Brehme endeared himself to the nation in the final when he scored a late penalty after team captain Lothar Matthäus’ boots broke to give West Germany a 1-0 win over Diego Maradona’s Argentina.

Brehme’s partner Susanne Schaefer told Germany’s dpa news agency on Tuesday that he died “suddenly and unexpectedly” in the night from a cardiac arrest. He was 63.

“I can’t believe it at all. The news of Andreas’ sudden death makes me incredibly sad,” national teammate Rudi Völler said. “Andi was our World Cup hero, but for me he was much more. He was my close friend and companion to this day. I will miss his wonderful love of life.”

Known affectionately as “Andi” Brehme, the Hamburg-born player was a star of German football in the 1980s and 1990s. He played mostly as an attacking left back and will always be associated with the 1990 World Cup triumph.

He scored in the semifinal against England, which West Germany eventually won on penalties, and his penalty decided the final. Winning the title brought a wave of national celebrations across Germany, which was in the process of reunification after the fall of the Berlin Wall the year before.

Brehme’s title-winning goal in Rome was also celebrated a short distance away at Inter Milan, the Italian club he was playing for at the time as part of a formidable German trinity including national teammates Matthäus and Jürgen Klinsmann.

As captain, Matthäus would normally have taken West Germany’s penalty in the final, but the No. 10 broke his boots in the first half and didn’t feel confident as his replacement boots were too big.

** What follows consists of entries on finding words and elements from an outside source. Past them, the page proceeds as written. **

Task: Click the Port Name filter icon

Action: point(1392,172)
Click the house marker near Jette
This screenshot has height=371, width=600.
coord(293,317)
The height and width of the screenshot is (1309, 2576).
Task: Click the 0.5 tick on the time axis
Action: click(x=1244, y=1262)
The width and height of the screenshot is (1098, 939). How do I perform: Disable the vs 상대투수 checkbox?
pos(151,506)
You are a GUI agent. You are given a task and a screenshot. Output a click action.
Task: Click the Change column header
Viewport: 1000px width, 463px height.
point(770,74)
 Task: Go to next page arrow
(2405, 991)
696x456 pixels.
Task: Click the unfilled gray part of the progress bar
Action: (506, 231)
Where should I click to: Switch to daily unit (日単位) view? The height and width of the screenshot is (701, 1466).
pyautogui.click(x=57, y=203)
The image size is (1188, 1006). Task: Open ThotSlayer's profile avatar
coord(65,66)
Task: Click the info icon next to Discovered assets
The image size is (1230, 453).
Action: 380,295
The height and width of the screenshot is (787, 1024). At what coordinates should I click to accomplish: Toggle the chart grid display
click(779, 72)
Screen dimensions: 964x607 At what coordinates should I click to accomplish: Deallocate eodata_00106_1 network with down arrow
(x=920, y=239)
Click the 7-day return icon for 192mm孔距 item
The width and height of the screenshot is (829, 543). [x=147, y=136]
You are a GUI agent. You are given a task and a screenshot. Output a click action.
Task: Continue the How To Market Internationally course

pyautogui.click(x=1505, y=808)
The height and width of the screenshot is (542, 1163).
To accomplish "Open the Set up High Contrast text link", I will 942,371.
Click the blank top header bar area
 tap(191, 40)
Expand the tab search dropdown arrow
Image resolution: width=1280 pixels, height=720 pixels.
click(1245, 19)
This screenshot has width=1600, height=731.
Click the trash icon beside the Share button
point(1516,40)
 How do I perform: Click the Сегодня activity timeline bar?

“It was a smart decision to let Andreas Brehme take the penalty,” Matthäus later said.

“Someone has to step up. And for us, it was a case of whoever was feeling confident,” Brehme said in a FIFA interview in 2017. “The main thing is that the penalty goes in and we become world champions.”

Brehme acknowledged the penalty decision was “dubious” though that didn’t stop him from tucking away the spot kick against the previously unbeatable Argentina goalkeeper Sergio Goycochea in the 85th minute. West Germany had dominated the game but found Goycochea in inspired form.

“That night at the Olimpico, facing up against Sergio Goycochea, a fearsome goalkeeper who had already kept out Donadoni and Aldo Serena at the San Paolo, Brehme opted to take with his right (boot). A placed effort, almost caressed towards goal: he zipped it along the floor, right into the bottom left, unstoppable,” Inter wrote on the club website.

Brehme, who wheeled away and jumped in celebration, had already helped Inter to the Serie A title in 1989. He would go to win the UEFA Cup with the club two years later.

“A magnificent player, a true Interista. Ciao Andy, forever a legend,” said Inter, which announced that it would wear black armbands during their Champions League match against Atlético Madrid later Tuesday.

Brehme won two Bundesliga titles, first with Bayern Munich in 1987, then in improbable fashion with promoted Kaiserslautern in his final season before retirement in 1998.

Altogether, Brehme played 10 seasons for the Red Devils over over two stints. He won the German Cup with Kaiserslautern in 1996 – the same season they were relegated from the Bundesliga. Brehme cried as he was consoled by Bayer Leverkusen’s Völler upon his team’s relegation. But he had a happy end with the club’s Bundesliga win two years later.

Kaiserslautern said on Tuesday they were “deeply saddened” by Brehme’s unexpected death and they had tributes planned for the coming days.

Karl-Heinz Rummenigge played with Brehme for West Germany at the 1986 World Cup in Mexico.

“Andi was a great team player, very loyal and dependable. His love of life was contagious and it makes me so sad that he had to leave us at 63,” Rummenigge said.

Brehme also played for Real Zaragoza in Spain before rejoining Kaiserslautern for his second stint.

He went into coaching after winning the Bundesliga with Kaiserslautern, first with the same club, which he led to the semifinals of the UEFA Cup in 2001, and then second-division Unterhaching. His last coaching role was at Stuttgart as assistant to coach Giovanni Trapattoni in the 2005-06 season.

Brehme’s death comes the month after that of his friend Franz Beckenbauer, who coached the World Cup-winning team in 1990.

“As a young boy I had, like probably every boy in Germany had, a Franz Beckenbauer poster hanging above my bed,” Brehme told dpa last month. “Later, he became my boss and I could work with him. And in the end we became close friends. So I have a lot to thank Franz for.”

Brehme played 86 international games for West Germany and unified Germany.

“One of Germany’s greatest and best players of all time,” German soccer federation president Bernd Neuendorf said. “German football owes him a lot.”